Una prospettiva sul potere magico dei bambini in letteratura (I Distruttori di Graham Greene) e sulla scoperta della violenza, della distruzione e della morale
Nel film del 2001 Donnie Darko, durante un’interrogazione scolastica il protagonista, Donnie, offre la propria interpretazione («destruction is a form of creation») del racconto di Graham Greene del 1954, The Destructors, di cui riporto l’incipit:
«Fu alla vigilia delle ferie bancarie d’agosto, che l’ultima recluta divenne capo della banda dell’autoparco di Wormsley. Nessuno ne fu sorpreso salvo Mike, ma Mike all’età di nove anni si sorprendeva di ogni cosa. “Se non tieni la bocca chiusa” gli aveva detto uno, una volta, “ti ci troverai dentro un ranocchio”. Dopodiché, Mike aveva tenuto i denti strettamente sigillati, salvo quando la sorpresa era troppo grande.»

Si tratta di un racconto pregevole il cui tema non è la “distruzione” ma la “scoperta della distruzione” (e cioè di se stessi). Racconto a tratti simbolico (qualunque cosa ciò voglia dire), piacevole anche nella traduzione italiana (I Distruttori, p. 75) contenuta nel libro Amori facili, amori difficili (edizione del 1979 riedita da Euroclub, con una copertina fresca, a partire dall’edizione graficamente molto poetica di Mondadori del ‘77 e, appunto, con un titolo perfetto).
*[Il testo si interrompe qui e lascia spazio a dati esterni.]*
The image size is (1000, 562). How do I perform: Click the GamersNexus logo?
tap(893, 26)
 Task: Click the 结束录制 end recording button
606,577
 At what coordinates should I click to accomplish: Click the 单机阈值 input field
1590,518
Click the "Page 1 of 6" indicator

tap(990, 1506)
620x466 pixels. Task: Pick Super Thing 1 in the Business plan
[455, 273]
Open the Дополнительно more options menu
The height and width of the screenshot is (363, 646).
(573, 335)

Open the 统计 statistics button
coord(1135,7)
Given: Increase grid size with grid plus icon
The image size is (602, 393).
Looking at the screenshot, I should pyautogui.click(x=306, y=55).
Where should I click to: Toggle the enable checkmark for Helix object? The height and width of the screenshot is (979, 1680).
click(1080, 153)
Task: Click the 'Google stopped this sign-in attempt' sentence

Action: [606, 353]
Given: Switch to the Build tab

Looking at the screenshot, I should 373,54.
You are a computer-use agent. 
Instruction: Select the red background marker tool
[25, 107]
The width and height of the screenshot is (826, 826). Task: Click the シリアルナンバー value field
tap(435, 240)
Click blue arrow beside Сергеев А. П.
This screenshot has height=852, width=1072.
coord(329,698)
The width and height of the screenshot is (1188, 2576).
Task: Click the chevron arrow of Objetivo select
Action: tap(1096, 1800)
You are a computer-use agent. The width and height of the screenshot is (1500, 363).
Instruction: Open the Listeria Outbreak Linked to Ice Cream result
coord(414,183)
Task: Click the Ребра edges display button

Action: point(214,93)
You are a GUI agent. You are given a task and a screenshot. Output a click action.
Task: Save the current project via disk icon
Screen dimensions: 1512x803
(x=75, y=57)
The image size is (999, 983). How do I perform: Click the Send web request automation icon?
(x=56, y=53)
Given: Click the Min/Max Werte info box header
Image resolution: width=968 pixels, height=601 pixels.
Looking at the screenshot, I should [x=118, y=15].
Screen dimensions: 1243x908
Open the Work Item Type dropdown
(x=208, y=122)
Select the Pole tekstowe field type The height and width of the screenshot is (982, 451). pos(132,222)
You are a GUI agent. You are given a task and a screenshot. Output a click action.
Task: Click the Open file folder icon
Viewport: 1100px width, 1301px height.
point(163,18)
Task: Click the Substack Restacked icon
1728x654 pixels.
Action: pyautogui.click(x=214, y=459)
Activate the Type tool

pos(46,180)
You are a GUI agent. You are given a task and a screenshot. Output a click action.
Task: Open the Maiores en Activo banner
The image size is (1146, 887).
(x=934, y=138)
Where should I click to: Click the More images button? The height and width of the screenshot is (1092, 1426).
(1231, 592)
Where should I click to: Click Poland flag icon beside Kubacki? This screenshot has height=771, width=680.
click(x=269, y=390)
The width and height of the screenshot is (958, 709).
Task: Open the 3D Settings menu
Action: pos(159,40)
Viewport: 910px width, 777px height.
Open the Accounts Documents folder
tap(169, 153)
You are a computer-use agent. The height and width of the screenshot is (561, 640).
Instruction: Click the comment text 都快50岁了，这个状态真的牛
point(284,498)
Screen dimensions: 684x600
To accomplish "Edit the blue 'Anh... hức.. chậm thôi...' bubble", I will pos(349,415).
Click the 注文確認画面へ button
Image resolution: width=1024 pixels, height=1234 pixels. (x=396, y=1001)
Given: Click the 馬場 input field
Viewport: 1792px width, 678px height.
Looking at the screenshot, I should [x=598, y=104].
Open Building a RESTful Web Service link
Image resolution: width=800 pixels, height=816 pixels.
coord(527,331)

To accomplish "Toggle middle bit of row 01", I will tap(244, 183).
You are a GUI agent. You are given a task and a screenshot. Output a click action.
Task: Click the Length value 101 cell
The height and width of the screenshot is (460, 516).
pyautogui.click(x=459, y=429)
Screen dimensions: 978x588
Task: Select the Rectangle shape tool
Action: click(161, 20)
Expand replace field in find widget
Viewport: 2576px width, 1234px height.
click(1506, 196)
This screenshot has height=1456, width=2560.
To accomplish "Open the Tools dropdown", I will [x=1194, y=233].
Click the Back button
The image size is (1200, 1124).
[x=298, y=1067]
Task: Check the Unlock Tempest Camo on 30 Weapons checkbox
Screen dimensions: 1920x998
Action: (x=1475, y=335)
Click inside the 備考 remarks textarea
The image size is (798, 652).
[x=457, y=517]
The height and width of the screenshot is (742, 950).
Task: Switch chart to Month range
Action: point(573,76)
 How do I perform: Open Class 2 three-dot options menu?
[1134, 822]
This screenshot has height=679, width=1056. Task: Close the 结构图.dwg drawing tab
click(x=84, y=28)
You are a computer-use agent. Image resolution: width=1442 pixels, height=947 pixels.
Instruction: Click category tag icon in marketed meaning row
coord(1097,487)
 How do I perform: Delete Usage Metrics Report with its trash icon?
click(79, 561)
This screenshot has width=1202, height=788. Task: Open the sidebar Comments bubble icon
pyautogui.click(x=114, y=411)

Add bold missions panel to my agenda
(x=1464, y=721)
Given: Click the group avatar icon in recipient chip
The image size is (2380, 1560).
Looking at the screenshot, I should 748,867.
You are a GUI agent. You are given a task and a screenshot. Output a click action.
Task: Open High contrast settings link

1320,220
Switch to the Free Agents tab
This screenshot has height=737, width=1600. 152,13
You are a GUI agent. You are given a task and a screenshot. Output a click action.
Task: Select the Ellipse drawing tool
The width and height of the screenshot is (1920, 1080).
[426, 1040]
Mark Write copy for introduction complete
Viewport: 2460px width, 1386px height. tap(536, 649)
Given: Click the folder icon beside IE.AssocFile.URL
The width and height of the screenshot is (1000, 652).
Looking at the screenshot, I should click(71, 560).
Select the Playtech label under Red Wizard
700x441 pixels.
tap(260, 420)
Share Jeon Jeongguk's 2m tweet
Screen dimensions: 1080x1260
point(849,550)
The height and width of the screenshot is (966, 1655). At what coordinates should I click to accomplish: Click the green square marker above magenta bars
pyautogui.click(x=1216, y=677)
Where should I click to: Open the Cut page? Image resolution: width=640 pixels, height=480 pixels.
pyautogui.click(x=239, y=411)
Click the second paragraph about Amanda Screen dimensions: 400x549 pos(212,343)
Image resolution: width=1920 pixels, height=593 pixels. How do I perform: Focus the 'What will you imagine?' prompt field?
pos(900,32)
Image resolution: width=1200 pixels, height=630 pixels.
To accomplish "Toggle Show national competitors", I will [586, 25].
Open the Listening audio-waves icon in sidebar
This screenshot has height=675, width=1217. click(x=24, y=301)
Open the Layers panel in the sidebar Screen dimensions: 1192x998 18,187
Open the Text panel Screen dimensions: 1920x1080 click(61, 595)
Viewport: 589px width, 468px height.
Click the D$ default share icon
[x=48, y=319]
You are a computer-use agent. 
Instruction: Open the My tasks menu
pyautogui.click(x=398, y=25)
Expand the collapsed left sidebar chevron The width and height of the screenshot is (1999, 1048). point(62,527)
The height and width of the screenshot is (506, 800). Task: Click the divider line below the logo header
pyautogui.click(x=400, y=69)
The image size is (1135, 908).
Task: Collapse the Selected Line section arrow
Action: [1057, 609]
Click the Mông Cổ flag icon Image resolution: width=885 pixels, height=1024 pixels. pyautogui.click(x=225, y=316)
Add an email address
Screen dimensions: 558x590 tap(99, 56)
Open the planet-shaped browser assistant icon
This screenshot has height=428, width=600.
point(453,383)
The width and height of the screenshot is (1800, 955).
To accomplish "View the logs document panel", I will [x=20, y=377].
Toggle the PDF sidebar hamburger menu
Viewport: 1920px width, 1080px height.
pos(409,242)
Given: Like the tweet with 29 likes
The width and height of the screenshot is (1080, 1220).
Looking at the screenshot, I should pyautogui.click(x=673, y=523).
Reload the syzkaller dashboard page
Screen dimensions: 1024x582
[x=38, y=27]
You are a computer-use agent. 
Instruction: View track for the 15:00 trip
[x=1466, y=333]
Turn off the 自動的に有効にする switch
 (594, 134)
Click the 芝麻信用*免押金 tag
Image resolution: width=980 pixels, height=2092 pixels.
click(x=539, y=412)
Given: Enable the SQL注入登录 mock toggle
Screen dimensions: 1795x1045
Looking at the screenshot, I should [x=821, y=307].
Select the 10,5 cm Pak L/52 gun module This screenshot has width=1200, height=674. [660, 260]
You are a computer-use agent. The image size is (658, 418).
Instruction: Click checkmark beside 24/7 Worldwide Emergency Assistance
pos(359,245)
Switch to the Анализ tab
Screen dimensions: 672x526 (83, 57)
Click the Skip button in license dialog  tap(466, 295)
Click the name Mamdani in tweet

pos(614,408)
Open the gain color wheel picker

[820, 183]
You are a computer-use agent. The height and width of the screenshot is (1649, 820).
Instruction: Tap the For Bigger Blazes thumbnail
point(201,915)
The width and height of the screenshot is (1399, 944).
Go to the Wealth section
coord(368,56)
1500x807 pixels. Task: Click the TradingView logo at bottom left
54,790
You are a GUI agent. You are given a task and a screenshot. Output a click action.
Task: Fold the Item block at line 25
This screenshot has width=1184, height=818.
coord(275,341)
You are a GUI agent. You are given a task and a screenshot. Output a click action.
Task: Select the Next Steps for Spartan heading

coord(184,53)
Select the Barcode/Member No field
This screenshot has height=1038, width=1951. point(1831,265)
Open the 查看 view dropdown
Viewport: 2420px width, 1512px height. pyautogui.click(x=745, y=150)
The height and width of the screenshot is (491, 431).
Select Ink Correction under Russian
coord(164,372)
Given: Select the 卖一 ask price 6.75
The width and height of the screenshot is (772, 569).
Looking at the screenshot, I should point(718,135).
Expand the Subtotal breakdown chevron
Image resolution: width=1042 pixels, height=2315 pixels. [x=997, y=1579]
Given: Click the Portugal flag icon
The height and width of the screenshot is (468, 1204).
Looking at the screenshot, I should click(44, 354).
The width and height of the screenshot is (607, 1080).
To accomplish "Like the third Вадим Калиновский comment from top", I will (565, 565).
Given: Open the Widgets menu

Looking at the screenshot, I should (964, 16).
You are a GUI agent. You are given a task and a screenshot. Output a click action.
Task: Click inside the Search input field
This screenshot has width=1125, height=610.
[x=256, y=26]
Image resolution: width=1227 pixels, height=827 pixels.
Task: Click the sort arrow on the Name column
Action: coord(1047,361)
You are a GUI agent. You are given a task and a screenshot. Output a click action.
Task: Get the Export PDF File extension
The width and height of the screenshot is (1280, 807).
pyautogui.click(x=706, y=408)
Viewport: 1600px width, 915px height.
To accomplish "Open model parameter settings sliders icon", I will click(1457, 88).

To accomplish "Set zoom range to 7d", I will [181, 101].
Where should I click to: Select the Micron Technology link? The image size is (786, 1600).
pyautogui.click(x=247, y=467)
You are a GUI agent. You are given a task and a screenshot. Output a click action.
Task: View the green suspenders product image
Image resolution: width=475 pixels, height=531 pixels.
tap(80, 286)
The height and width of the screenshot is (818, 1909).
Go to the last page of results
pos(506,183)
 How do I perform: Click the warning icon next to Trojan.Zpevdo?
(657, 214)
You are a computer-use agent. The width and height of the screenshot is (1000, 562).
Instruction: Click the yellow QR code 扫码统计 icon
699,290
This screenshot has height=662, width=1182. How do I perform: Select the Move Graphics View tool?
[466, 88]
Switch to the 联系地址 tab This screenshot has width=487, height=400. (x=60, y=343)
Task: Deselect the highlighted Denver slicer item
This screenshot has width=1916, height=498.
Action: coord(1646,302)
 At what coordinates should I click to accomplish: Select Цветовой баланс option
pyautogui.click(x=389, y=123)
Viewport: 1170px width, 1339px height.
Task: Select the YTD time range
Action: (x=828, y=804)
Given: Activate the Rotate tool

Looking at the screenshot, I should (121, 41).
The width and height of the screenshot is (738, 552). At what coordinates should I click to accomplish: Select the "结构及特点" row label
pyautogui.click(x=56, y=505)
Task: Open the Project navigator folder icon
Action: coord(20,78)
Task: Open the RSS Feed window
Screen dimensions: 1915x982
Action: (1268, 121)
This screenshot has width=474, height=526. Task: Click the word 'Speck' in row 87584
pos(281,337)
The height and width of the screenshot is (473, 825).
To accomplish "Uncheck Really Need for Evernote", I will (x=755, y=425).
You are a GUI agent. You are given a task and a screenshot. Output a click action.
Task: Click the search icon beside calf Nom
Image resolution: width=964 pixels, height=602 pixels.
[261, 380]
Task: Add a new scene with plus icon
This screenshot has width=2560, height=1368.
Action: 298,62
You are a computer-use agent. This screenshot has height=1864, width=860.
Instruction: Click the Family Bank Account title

La “distruzione creatrice” di cui parla Donnie coincide a mio avviso con la scoperta della propria capacità di distruggere. Il bambino scopre il proprio potere e in quella fase distruttiva crea se stesso, l’uomo che sarà.
I Distruttori è un racconto che affonda le proprie radici nei ricordi d’infanzia dell’autore (quella fase della vita, l’infanzia, da cui nasce il genio secondo Baudelaire: «Il genio è l’infanzia ritrovata a volontà»), ma soprattutto nella tematica della destabilizzante energia vitale che si sperimenta quando si è bambini; la capacità cioè di esperire, senza nemmeno ricercarla, quella stupefazione quasi drogata, la meraviglia della scoperta (La Dea Bianca, Graves), che accompagna l’uomo in quei primi scatenati e perturbanti anni dell’esistenza, permettendogli di vivere esperienze raccapriccianti (come distruggere una casa) e dionisiache («Il bambino è un Dio. Poi impara la morte e diventa uomo» Cocteau).
Tutto l’universo contenuto in quello che precede la scoperta dell’anima, si potrebbe dire.
Ne I Distruttori – come in molti capolavori degli anni ‘40 e ‘50 del 1900 (Agostino di Moravia, Teddy di Salinger, Il signore delle mosche di Golding) – al centro della narrazione vi è calata come un’ancora in mezzo al mare la scoperta della violenza, della distruzione e della morale (e delle loro relative assurdità) e al tempo stesso la presa di consapevolezza del proprio esistere, con tutta l’energia che si lega allo scontro di tali enormità.

Scrivere dell’infanzia rivela e trascrive in letteratura una piccola traccia di quell’energia, quel potere magico, che si è perso crescendo; potere magico che la narrazione ricrea e che da adulti sarà possibile ritrovare solo per contrasto, in modo assai diverso, forse fittizio o perfino terribile (di sicuro con enormi fatiche e senza più spontaneità alcuna): attraverso l’attesa dell’ispirazione artistica, mediante il ragionamento – il ragionare su quel “prospettivismo” che permette di ribaltare ogni cosa intuendo come la prospettiva possa cambiare, e cambi, ogni morale (La gaia scienza, Nietzsche) – o infine, e questo è il risultato peggiore, mediante l’atrocità della guerra e della distruzione.
Purtroppo però, quando si scopre il prospettivismo, siamo già andati al di là, siamo oltre, abbiamo perso la purezza della musica, non temiamo più, come Mike, che un ranocchio ci finisca in bocca.
Siamo ormai ingabbiati nella vita, nel pensiero che pensa se stesso; siamo, crescendo, «caduti al mondo per l’eternità» (Guccini, La Collina; rifacendosi a Salinger). Ogni elevazione di noi stessi non sarà mai più pura e devastante come avveniva da bambini, e come avviene, per fortuna, nei libri.
Loris Di Bella
La copia di Amori facili, amori difficili fotografata mi è stata prestata anni fa dalla dottoressa Laura Fabbri, ma credo, in verità, che oramai io me ne sia indebitamente e definitamente impossessato.